● **Short exercise**: Carry the passage below on Clausius and the origin of entropy forward from its last sentence.

● **Extracted text**:

..............................

Between 1850 - 1865 Rudolf Clausius published a paper
in which he called " The energy conservation law" as
" The first law of thermodynamics". But in our nature the
heat always flows from the higher temperature to the
lower one and never back. In our everyday life we don't see
the heat itself rises from cold to hot. So, it seemed that
in thermodynamics " The energy conservation law"
wasn’t kept, this law was broken. But Clausius had another
opinion. He thought: I know people believe that this process is
irreversible, but I am sure that " The energy conservation law"
is universal law and it must be correct also for thermodynamic
process. So, how can I save this law ?
Probably, in the thermodynamic process there is something
that we don't know. Maybe, there is some degradation
of the total energy in the system which never disappears .
Perhaps, there is some non-useful heat, some unseen process ,
some unknown dark energy , some another form of potential
energy/heat itself which can transform heat from the cold
body to the warm one. I will call this conception as " entropy"
and it will mean that changes of entropy (dS) can be calculated
for reversible process and may be defined as the ratio of the
quantity of energy taken up (dQ) to the thermodynamic
temperature (T), i.e. dS= dQ /T.

..............................

● **Record list**:
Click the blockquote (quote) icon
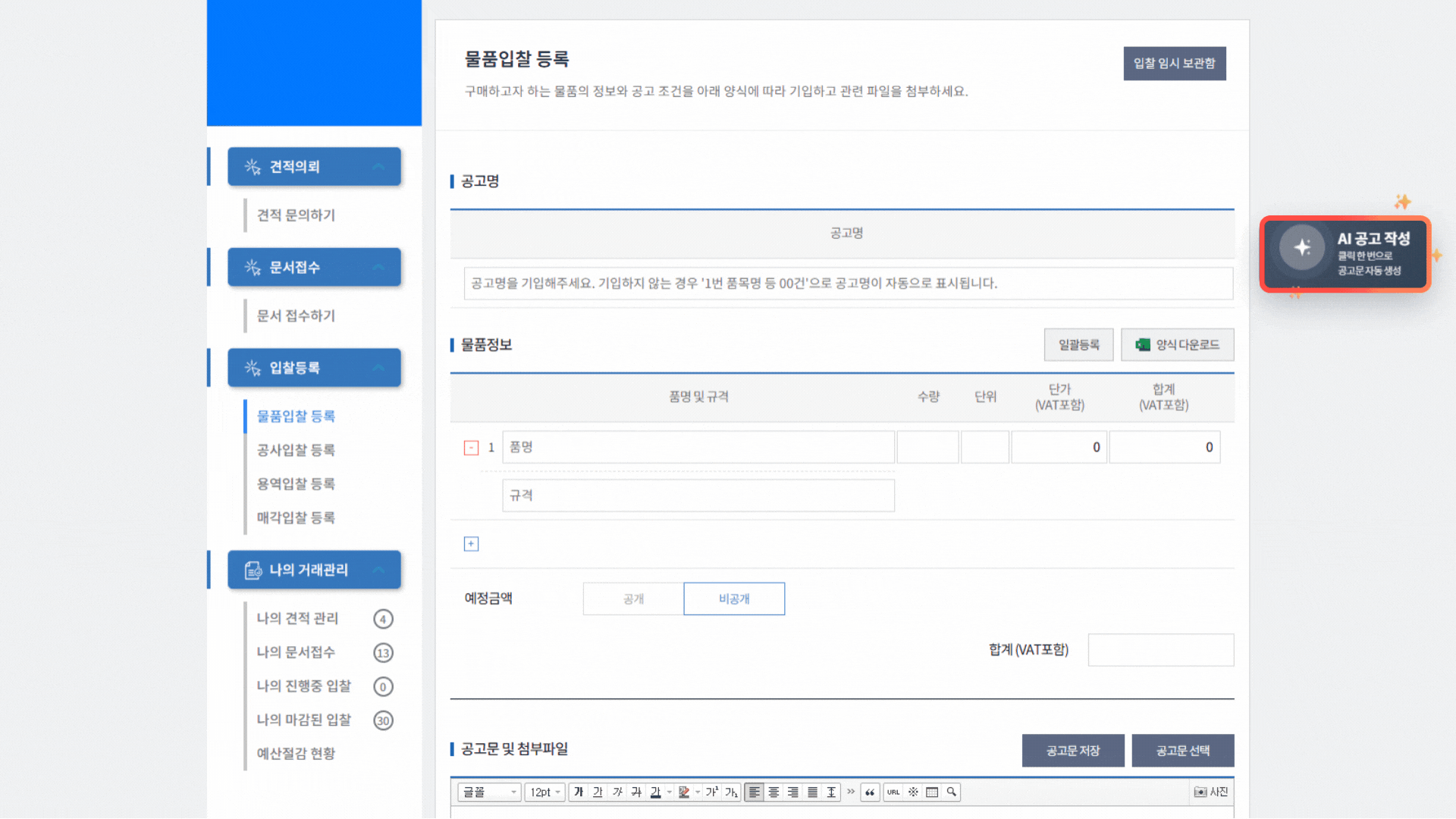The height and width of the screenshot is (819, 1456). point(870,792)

..............................

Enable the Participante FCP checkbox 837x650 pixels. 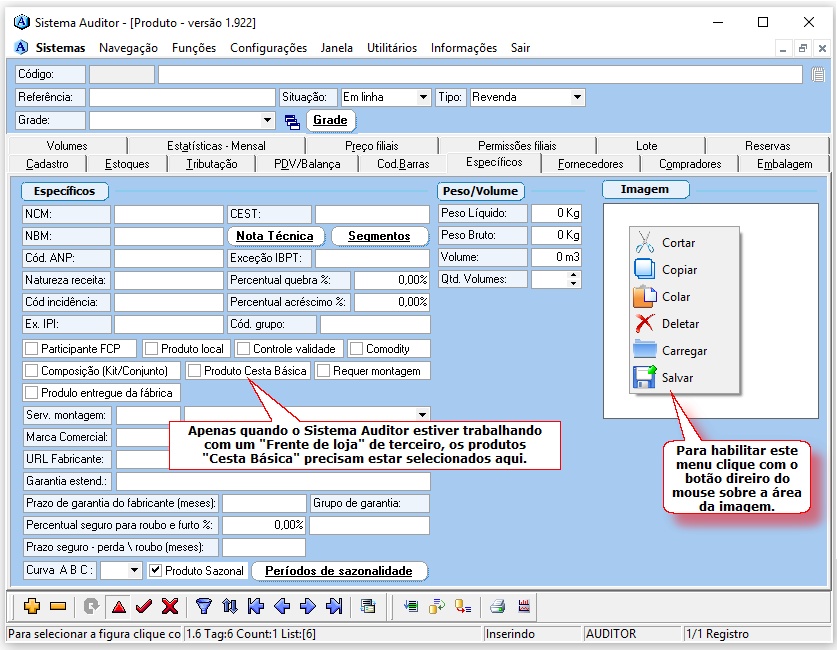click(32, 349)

..............................

● **Final answer**:
And because I don't know how this process goes I won't call
it as a law but as " The second principle of thermodynamics "
which says that " the entropy of an isolated system always
increases ". Another version: " No process is possible
in which the only result is the transfer of heat from a hotter
to a colder body. It is possible some reversible process which
is unknown now ."
2.
Between 1870 - 1880 Ludwig Boltzmann said:
" Clausius is right. But I can add more to his entropy conception.
First.
According to Classic physics when an isolated thermodynamic
system comes to a thermal equilibrium all particles stop their
moving. From one hand it is correct. But the system cannot be
at thermal equilibrium (in the state of thermo death) all the time.
The situation in the system must change.
Therefore I say that at the thermal equilibrium the entropy
(some unknown dark/potential energy ) of the system will
reach maximum and as a result , the thermal equilibrium
of the system will change.
Second.
I don't know how exactly the thermal equilibrium of the system
changes. But I can give probabilistic / statistical interpretation
of this changing process. I can write " The second principle of
thermodynamics" by a formula: S= k log W and this formula
says:" the entropy ( heat) of the system is the collective result of
mechanical motion and friction of all the particles (k)."
I will call it as " The second law of Thermodynamics."
3
In 1900 Max Planck said:
Clausius and Boltzmann are both right.
But all my life I worked almost exclusively on problems
related to thermodynamics. And I am sure that the " The second
law of Thermodynamics" , concerning entropy, is deeper and it
says more than is generally accepted. I am sure the Boltzmann's
probabilistic /statistical version of "The second law of
Thermodynamics " is not completed, is not final.
Please, look at the graph of the radiation curves of the " black body".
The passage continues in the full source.